Keith Schneider grew up in the mid-century surf and skate culture of Southern California. In the late 1970s and through the 1980s he studied art in San Diego, Arcata and Santa Barbara, and was drawn to the Californian Funk Art movement. This appealed to his aesthetic and sensibilities more than the Abstract Expressionism or Minimalist art movements that had dominated the attention of cultural theorist for three decades. Funk Art’s irreverent humor and play with puns engaged his interest, and he cites sculptors Robert Arneson and Richard Shaw, and the painter Roy De Forest as sources of inspiration. It presented a more informal ceramic practice, and championed ceramic sculpture. Funk art gave artists permission to be mischievous, petulant or even silly.
This sense of mischief may be the reason that he is also attracted to trompe l'oeil - a French term that translates as "fool the eye." His figures are created as transmogrified vessel-based forms in ceramic made to look like fabric and wood. Sometimes they are provided with vessels of their own such as a boat or wagon. His whimsical animal characters resemble cobbled together toys, worn, torn and repaired, loved and lost. Standing resilient, despite their threadbare appearance, they solicit our sympathy and affection. Keith tells of how, “often, as I am working, these pieces take on a life of their own and it is interesting to me that some of my characters seem worried and perplexed, some quizzical and amused, some mischievous and playful. As I live with these characters, I believe that they speak to me about myself.”

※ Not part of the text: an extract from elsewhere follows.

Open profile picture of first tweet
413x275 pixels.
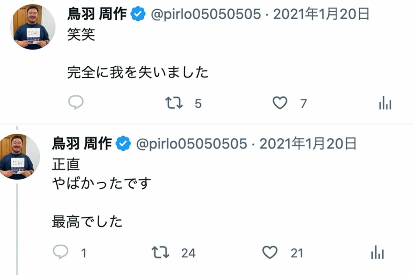(33, 27)
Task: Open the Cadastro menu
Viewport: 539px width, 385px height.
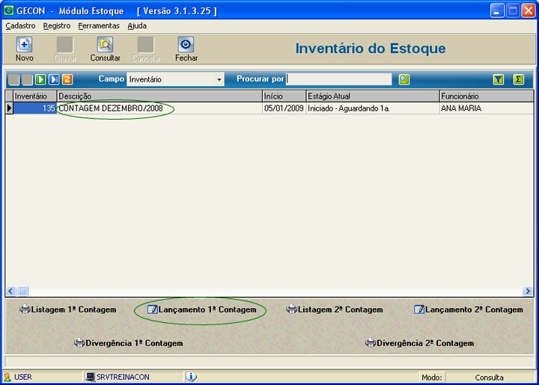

Keith explains that he is interested in objects that wear their history or appear to do so. "To me, this implied history sometimes helps to create something for the viewer take away. With clay, I try to create a sense of age comparable to that of actual objects I am attracted to. The life story that each object could tell remains a mystery, but the hint of its past adds another layer of richness." Texture is an integral part of his work. He tells how, “The malleability and consistency of clay allows for endless options for tactile surfaces, and in my case, permits me to recreate in my pieces textures and finishes found in the real world.” Often the textures are drawn from his collection of fabrics and textural molds taken from found objects.

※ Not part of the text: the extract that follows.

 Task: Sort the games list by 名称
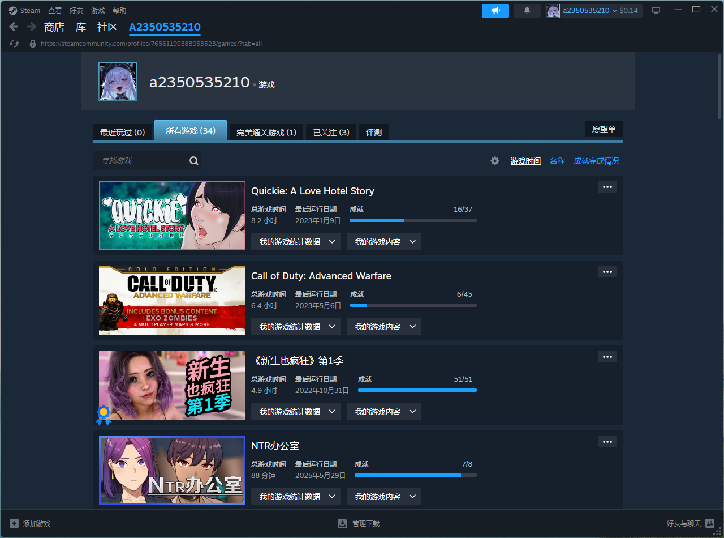[557, 161]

Theses collected found objects and studio ephemera are then used in a separate but connected body of work. Sticks, spent paint brushes and scraps of fabric come together to form birds and strange dog forms. Another great influence on Keith’s work is the naive nature of outsider and folk art using nonconventional materials to craft a unique vision. These strange, sculpted apparitions relate directly to their ceramic cousins, linked through materials and process like a genetic marker. The artist applies the same exacting detail to surface on these objects as he does to the ceramic sculptures. Indeed, you would be forgiven for mistaking a mixed media piece for one of his ceramic works, completing a circular joke, as his ceramic works mimic the mixed media materials.
Keith Schneider is a ceramic artist and Art Professor living in Arcata, CA. He received his MFA degree from the University of California at Santa Barbara in 1985 and has been teaching ceramics and drawing at Humboldt State University since 1988. As a professor in the ceramics program at Humboldt State University for more than 20 years, Keith Schneider has introduced multiple generations of students to ceramic techniques. Keith’s ceramic figures are exhibited throughout the United States, he has won numerous awards, and has been featured in a variety of publications including Ceramics Monthly magazine. Ceramic Techniques Keith Schneider combines a number of techniques to build his ceramic sculptures. He will begin by throwing the main elements such as the body form, wheels, hats and other circular objects. Other elements are press molded from casts of his collection of buttons and found objects. Less symmetrical elements of the form, legs, carts, musical instruments, are made using the coil or slab-building methods. Once leather-hard the main elements are constructed together using slip to create the figure's general armature. Thin slabs of clay are rolled onto textured fabrics, or textured plaster molds. These are carefully attached to the armature with slip, taking care keep their fluidity and natural-looking folds and wrinkles. Once the textured slabs are attached to the armature other elements that contribute to the character and personality of the piece are added. Texture is added and the surface worked until all the details needed are in place. The piece is dried the very slowly, partially covered with plastic. This takes time to prevent cracks from forming in the slabs. When the work is completely dry, it gets a cone-03 bisque firing. Watered down underglazes are applied to the surface and buttons painted, and then it is fired at cone 05. A dark underglaze stain is then applied and sponged into, and from the surface to bring out various textures. When the staining is complete, a light yellow or white underglaze is dry brushed over certain areas to add highlights and create contrast. Next, glaze is applied to buttons, hats, and areas that may need luster later. The piece then goes in for a third firing to cone 05. When cooled, luster glaze is applied areas such as zippers, snaps, and buckles for accent, and fired a last time to cone 017.